There are some interesting models and sculptures of the Jhakri tribal people at several locations around the waterfalls. These depict some of the tribal practices such as the healing ritual of sick people.
4:30 PM
Arrive at the Sikkim Handicrafts Sales Emporium. This is sponsored and maintained by the Sikkim Handloom and Handicrafts Development Corporation. Here a variety of local handicrafts such as clothes, hats, bags, soft toys and mementoes are available for display and sale. The prices are somewhat on the higher side and we spent only a few minutes browsing and making a couple of purchases.
4:40 PM
Arrive Flower Show. It was late by this time and so we did not have much time to enjoy the flower exhibition. We had a quick look at the well maintained garden. A little farther on, there is a green house chamber containing various plants but we did not go inside.
4:50 PM
Arrive Enchey Monastery. This was closed by the time we arrived there, but this is how it looks from the outside:
On the way out, we could espy several Buddhist monks around the monastery and some of them gave us a nice pose:
5:15 PM
Arrive Ganesh Tok. Our driver informed us that the word 'tok' means height. Ganesh Tok is a Ganesh temple located atop a hillock. We had to climb several steps that took us to the shrine. There is a big idol of Lord Ganapati to which a priest offers regular pujas. Photography is not permitted inside the shrine. However there is a viewpoint just outside from where one can watch a panoramic view of Gangtok.

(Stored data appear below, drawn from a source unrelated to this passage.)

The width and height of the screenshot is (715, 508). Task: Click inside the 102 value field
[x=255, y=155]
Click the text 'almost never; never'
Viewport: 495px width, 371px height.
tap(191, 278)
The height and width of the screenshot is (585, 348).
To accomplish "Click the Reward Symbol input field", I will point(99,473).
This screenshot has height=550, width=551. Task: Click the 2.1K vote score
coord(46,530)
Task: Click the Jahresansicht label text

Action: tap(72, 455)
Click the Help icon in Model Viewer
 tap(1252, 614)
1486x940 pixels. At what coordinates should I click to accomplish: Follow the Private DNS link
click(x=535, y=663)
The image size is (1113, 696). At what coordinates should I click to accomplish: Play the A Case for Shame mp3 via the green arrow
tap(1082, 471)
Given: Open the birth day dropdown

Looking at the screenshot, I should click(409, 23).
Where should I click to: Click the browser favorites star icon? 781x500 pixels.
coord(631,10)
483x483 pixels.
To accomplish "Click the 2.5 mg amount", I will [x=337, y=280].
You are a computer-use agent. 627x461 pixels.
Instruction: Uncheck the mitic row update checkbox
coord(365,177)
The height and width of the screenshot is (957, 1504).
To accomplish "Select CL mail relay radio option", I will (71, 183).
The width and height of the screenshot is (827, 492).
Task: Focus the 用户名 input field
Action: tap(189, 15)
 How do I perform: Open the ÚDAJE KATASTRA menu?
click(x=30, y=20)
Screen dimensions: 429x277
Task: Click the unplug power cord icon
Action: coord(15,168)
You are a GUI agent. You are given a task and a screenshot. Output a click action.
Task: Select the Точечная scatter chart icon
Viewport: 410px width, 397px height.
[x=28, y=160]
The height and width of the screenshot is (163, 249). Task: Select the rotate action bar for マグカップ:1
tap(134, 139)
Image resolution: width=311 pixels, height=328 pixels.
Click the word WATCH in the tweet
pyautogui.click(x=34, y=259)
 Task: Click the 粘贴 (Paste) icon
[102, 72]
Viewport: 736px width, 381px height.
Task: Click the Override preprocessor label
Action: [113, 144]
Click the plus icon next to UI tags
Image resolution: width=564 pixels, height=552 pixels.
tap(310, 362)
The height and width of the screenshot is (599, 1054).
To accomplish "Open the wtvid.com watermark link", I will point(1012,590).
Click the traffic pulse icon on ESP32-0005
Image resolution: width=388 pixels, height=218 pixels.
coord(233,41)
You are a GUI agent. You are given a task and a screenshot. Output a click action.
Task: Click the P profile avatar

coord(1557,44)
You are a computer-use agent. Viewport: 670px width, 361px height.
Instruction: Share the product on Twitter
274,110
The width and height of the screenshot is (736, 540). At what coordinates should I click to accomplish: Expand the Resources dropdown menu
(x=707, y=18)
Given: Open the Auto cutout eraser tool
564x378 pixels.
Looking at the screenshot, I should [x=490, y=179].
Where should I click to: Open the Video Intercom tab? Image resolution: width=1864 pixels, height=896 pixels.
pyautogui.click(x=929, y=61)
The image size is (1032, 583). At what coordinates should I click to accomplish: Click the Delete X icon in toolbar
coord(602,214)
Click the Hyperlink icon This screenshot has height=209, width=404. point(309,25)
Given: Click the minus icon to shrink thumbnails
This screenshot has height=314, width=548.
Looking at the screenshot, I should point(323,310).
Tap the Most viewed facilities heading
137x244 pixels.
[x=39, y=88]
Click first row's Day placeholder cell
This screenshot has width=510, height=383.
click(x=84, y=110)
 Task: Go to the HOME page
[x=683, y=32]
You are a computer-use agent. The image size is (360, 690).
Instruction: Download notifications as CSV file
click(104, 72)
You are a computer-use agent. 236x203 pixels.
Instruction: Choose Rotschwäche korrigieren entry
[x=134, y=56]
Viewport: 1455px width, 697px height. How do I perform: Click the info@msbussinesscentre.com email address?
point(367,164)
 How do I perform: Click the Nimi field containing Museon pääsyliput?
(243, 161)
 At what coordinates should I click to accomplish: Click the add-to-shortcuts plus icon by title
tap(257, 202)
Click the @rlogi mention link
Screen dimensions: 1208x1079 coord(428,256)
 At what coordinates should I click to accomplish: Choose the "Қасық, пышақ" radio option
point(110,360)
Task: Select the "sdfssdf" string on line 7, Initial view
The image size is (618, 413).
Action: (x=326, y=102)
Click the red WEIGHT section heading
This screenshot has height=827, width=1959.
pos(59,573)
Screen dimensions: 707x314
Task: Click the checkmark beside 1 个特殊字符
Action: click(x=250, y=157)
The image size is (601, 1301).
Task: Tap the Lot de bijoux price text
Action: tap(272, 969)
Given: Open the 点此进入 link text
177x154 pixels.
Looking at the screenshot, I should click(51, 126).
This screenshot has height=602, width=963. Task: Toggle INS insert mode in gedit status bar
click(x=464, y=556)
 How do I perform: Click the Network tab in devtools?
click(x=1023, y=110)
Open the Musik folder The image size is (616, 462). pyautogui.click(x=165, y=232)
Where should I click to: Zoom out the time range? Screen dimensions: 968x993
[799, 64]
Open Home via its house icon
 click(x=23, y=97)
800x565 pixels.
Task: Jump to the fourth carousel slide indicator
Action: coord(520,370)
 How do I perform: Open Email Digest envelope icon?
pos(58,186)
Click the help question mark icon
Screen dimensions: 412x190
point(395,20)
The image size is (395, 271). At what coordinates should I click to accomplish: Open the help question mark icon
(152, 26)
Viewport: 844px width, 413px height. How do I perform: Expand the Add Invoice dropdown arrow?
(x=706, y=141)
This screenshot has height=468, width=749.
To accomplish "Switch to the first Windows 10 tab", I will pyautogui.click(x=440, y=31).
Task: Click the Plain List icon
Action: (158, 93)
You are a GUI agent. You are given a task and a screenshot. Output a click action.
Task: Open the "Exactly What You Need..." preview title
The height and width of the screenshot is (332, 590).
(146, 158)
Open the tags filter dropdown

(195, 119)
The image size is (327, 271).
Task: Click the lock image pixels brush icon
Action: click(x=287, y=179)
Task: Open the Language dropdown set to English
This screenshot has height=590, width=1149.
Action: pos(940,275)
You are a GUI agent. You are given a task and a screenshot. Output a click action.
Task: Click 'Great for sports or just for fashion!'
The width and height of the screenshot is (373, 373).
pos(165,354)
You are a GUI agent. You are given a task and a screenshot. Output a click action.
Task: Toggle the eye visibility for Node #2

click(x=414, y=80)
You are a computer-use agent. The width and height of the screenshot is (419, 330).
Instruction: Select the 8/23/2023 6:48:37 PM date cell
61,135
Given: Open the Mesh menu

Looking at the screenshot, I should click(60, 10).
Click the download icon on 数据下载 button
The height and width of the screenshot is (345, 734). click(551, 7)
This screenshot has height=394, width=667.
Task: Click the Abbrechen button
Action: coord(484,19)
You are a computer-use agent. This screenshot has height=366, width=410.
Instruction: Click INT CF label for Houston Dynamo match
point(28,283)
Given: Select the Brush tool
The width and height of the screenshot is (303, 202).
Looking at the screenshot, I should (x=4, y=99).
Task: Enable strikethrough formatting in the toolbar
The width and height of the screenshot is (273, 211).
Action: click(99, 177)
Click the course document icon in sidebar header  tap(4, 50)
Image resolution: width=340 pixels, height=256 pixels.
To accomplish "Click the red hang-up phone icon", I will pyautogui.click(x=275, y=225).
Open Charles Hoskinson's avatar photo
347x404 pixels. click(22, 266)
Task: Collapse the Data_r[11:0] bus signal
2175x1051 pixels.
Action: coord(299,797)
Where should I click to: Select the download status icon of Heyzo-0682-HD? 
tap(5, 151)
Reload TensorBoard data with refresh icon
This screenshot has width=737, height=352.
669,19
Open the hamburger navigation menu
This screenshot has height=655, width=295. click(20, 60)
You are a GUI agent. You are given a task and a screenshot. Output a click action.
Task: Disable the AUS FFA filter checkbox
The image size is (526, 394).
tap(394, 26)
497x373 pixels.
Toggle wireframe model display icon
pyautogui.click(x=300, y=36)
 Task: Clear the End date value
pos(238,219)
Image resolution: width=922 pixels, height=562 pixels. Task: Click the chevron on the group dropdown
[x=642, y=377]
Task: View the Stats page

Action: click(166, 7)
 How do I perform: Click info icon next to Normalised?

We were also scheduled to visit the Hanuman Tok, a temple dedicated to Lord Hanuman but we could not do so since it was quite far from Ganesh Tok.
5:50 PM
Back to the hotel
6:30 PM
After having freshened up a bit, we left for the market. The city of Gangtok is arranged in layers: a few roads and buildings at one level, and then quaint narrow flights of stairs leading up to the next level. It is almost like  a huge multi-storied building where it is easy to get lost if one has not carefully noted some landmarks. We were directed to the market on M G Road, one of the main roads of Gangtok that is well maintained. The road is cobbled but was very slippery due to the incessant rainfall. Vehicular traffic is not allowed on the road and there are seats at regular intervals on the pavement where one can relax and drink in the sights and sounds of the place. A bust of Gandhiji adorns the middle of the road.
It was Tuesday the day we went there and it was the weekly holiday for the local markets. However the shops on M G Road remain open till around 8:30 PM. After shopping for an hour or so, we returned to our hotel for dinner and rest.